**RECORD EXCERPTS**
• • • • •

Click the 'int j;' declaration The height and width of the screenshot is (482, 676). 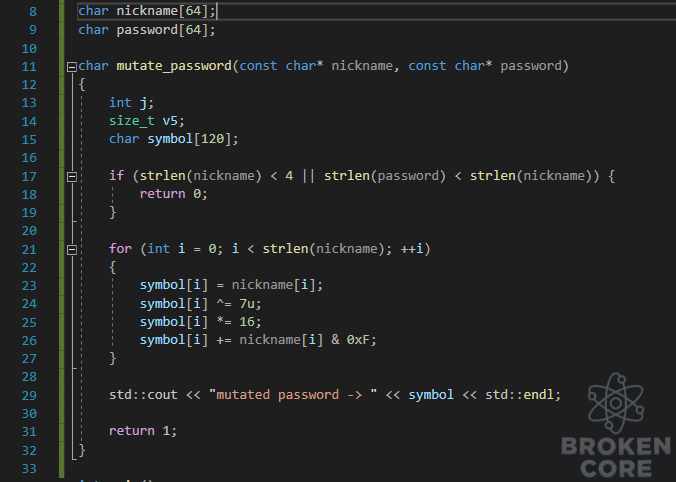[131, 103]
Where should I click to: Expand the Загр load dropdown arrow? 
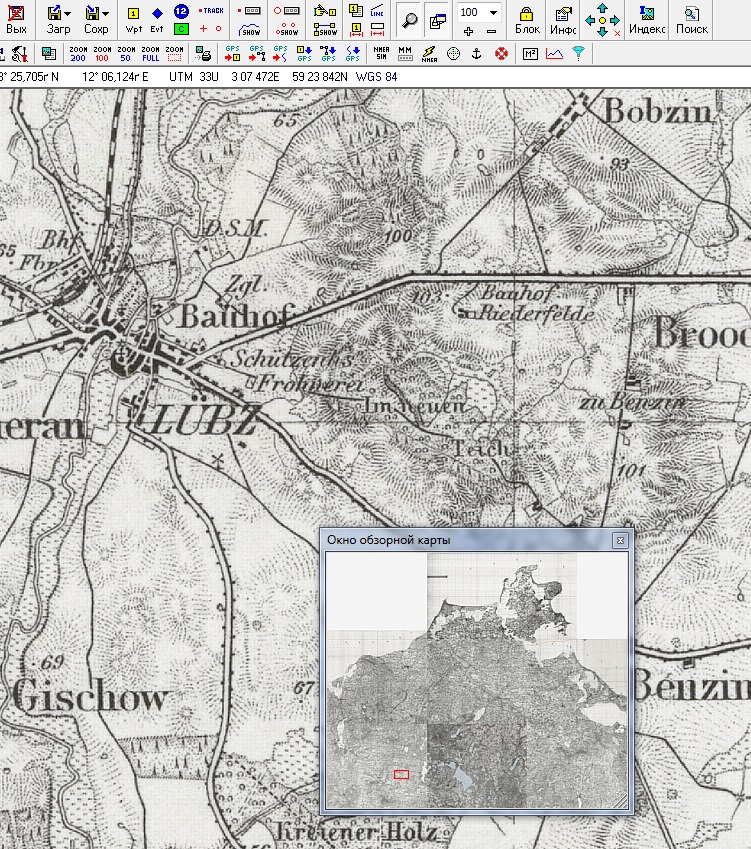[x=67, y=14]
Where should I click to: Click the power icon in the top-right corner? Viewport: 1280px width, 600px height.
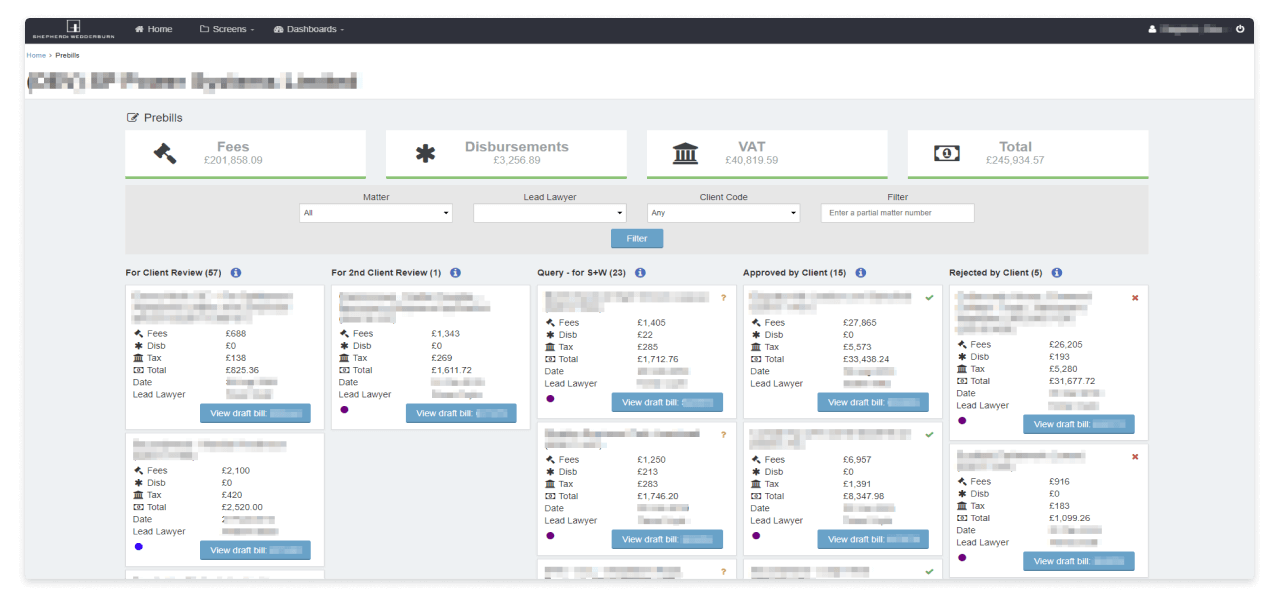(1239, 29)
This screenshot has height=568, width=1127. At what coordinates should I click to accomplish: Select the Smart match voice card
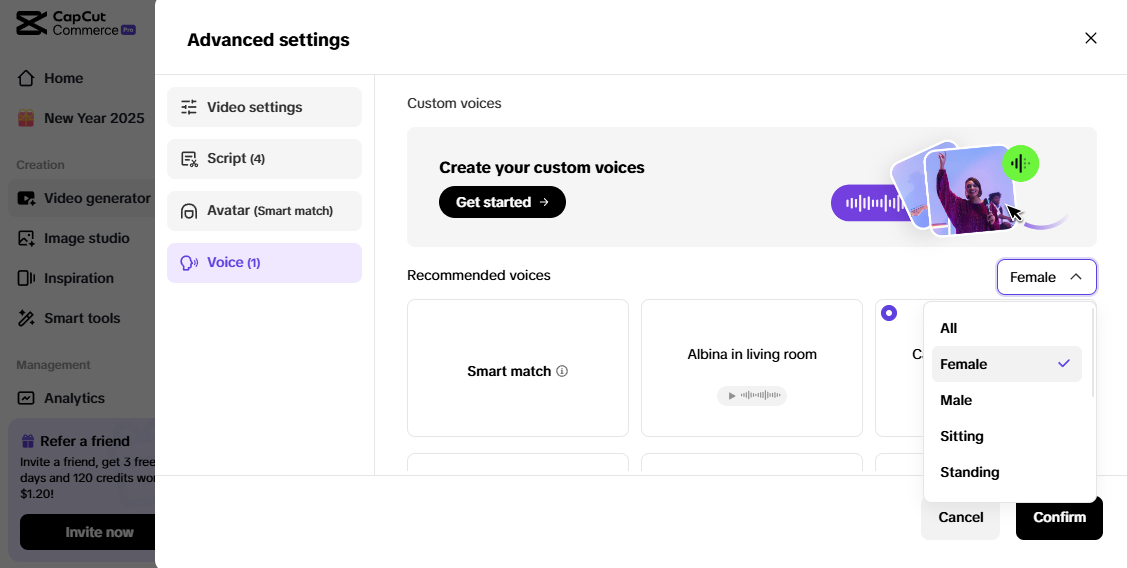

• • • • •

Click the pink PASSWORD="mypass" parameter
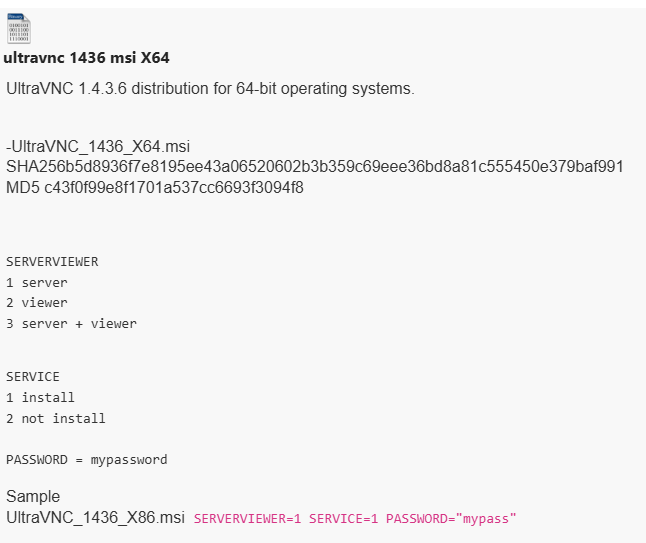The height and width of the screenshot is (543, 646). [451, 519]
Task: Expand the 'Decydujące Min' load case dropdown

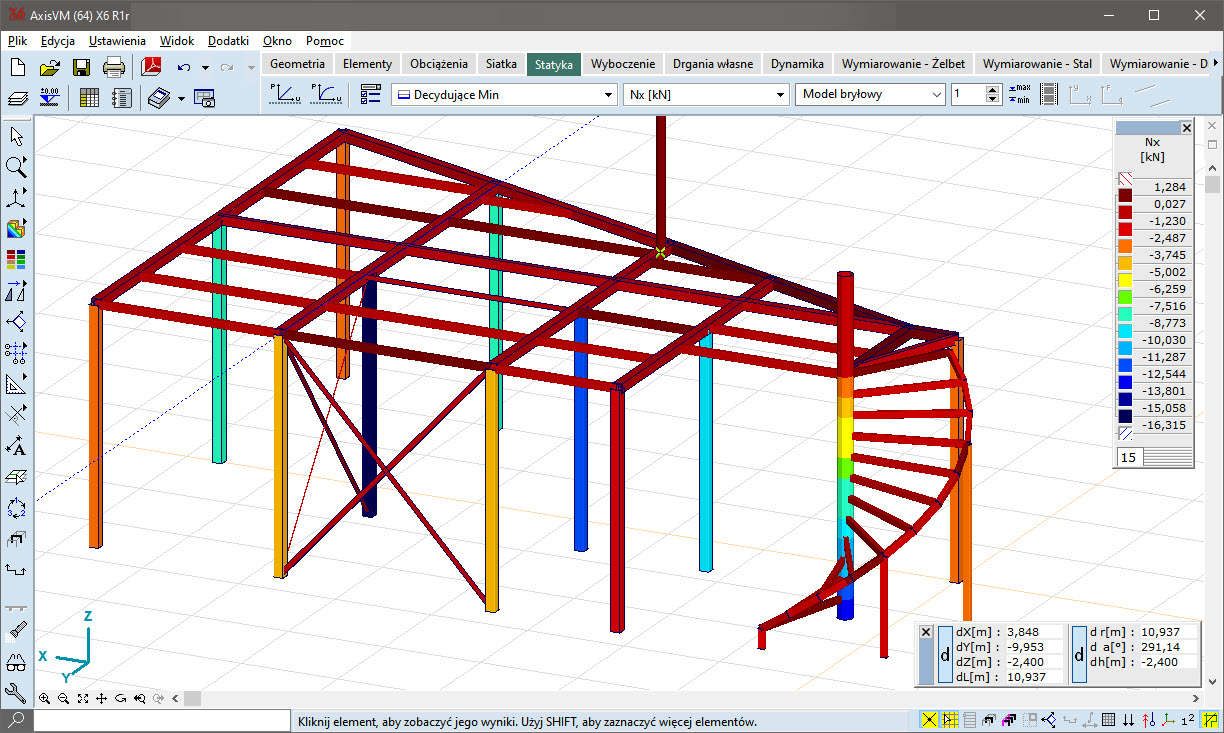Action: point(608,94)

• • • • •

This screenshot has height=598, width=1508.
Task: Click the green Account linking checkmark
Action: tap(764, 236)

• • • • •

**PROMPT**
Copy needed, without pictures: the lines of the listing above from the line containing "Where should I click to: Click" up to and including the line containing "This screenshot has height=568, width=1127.", set down exactly.

**PROBLEM SOLUTION**
Where should I click to: Click the power icon in the top-right corner? Viewport: 1280px width, 600px height.
(1239, 29)
This screenshot has height=568, width=1127. At what coordinates should I click to accomplish: Select the Smart match voice card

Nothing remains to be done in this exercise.